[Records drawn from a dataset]
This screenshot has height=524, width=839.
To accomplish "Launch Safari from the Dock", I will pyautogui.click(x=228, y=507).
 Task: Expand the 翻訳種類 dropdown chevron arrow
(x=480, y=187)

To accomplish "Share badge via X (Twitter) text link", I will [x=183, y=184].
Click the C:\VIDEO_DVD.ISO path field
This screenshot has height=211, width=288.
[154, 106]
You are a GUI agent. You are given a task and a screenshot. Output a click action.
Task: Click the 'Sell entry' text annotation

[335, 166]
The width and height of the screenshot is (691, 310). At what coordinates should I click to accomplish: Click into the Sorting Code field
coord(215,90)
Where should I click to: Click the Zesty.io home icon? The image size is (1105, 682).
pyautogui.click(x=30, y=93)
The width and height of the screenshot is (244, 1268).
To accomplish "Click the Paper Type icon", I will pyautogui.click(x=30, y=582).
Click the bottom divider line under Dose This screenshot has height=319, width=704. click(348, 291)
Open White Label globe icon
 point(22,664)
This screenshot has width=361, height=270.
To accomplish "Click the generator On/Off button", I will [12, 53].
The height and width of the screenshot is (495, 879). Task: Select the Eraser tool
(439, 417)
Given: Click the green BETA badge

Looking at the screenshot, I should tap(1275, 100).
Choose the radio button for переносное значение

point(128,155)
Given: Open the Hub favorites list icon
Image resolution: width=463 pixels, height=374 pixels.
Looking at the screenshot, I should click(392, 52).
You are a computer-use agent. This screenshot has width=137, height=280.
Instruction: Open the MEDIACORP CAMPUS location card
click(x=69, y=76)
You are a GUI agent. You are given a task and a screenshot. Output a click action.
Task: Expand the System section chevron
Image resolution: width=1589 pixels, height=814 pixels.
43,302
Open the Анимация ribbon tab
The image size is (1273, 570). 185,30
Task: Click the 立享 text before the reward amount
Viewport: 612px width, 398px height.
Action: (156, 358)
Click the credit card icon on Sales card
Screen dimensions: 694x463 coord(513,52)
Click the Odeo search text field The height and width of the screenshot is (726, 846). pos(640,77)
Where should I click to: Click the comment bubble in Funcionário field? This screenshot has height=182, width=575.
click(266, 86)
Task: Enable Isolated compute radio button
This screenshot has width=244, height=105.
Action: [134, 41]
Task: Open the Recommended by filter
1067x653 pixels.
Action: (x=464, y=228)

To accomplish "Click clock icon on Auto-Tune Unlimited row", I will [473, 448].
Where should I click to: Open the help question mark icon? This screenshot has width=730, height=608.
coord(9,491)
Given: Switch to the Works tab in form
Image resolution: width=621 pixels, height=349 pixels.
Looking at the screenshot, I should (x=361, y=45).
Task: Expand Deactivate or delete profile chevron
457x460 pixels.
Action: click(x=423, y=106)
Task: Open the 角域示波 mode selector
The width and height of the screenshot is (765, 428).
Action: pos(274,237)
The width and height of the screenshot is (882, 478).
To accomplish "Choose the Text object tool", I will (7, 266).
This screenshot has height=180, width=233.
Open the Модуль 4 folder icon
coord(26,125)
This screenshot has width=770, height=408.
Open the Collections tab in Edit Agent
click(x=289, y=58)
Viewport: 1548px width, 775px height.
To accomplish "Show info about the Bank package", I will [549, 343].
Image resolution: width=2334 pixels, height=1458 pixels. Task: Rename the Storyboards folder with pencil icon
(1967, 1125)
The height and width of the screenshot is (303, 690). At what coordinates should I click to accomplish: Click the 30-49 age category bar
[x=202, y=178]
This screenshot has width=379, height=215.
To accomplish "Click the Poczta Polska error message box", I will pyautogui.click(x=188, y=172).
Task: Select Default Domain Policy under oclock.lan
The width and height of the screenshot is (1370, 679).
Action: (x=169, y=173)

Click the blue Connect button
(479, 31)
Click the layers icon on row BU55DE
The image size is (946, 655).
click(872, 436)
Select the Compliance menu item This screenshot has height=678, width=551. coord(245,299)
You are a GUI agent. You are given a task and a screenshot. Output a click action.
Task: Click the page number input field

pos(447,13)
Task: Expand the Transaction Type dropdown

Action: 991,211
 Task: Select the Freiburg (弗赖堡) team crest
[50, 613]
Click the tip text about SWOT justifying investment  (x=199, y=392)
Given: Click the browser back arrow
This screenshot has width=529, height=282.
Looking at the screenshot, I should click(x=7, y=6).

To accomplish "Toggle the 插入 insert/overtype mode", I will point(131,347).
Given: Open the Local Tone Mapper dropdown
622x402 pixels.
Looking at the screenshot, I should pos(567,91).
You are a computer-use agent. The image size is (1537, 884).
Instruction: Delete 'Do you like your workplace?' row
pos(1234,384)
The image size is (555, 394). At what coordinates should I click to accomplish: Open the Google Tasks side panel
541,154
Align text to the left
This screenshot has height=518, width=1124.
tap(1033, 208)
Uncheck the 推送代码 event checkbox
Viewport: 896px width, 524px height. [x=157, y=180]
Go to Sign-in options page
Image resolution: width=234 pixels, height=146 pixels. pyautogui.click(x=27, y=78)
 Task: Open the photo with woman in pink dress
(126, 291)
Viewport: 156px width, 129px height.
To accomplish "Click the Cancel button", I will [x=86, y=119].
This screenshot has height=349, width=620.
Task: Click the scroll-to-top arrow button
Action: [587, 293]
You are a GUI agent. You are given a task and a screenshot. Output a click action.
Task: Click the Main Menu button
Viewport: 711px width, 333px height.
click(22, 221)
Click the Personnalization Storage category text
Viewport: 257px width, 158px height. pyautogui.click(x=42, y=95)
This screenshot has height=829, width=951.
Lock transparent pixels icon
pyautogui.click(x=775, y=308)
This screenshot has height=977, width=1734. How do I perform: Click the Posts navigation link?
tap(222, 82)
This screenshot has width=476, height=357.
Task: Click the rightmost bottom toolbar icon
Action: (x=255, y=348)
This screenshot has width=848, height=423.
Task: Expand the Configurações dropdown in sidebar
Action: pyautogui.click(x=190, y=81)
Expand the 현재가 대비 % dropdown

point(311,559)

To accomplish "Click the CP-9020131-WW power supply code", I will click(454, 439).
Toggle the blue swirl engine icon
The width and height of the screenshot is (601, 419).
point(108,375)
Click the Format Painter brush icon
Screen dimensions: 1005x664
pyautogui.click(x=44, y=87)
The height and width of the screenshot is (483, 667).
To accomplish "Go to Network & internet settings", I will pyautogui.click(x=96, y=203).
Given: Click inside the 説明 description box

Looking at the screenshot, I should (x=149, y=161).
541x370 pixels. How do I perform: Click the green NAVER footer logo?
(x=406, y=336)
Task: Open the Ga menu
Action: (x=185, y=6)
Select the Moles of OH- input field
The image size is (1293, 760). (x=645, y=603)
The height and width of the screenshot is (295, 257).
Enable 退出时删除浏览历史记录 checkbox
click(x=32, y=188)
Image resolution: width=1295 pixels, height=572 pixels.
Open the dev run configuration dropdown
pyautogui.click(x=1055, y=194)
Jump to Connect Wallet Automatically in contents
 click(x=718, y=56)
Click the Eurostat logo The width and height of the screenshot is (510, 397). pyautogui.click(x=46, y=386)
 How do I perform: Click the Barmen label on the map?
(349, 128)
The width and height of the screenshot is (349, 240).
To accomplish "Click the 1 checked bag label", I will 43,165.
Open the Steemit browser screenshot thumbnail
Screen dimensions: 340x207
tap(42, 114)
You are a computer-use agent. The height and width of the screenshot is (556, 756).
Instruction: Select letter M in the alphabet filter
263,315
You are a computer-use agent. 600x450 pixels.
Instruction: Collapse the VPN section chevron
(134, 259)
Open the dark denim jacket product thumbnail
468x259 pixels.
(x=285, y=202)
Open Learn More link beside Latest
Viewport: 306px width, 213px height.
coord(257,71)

About this exercise: Copy the lines above exactly. Start with the line containing "Image resolution: width=1589", end with the line containing "Click the Odeo", and include both.

Completed task:
Image resolution: width=1589 pixels, height=814 pixels.
43,302
Open the Анимация ribbon tab
The image size is (1273, 570). 185,30
Task: Click the 立享 text before the reward amount
Viewport: 612px width, 398px height.
Action: (156, 358)
Click the credit card icon on Sales card
Screen dimensions: 694x463 coord(513,52)
Click the Odeo search text field The height and width of the screenshot is (726, 846). pos(640,77)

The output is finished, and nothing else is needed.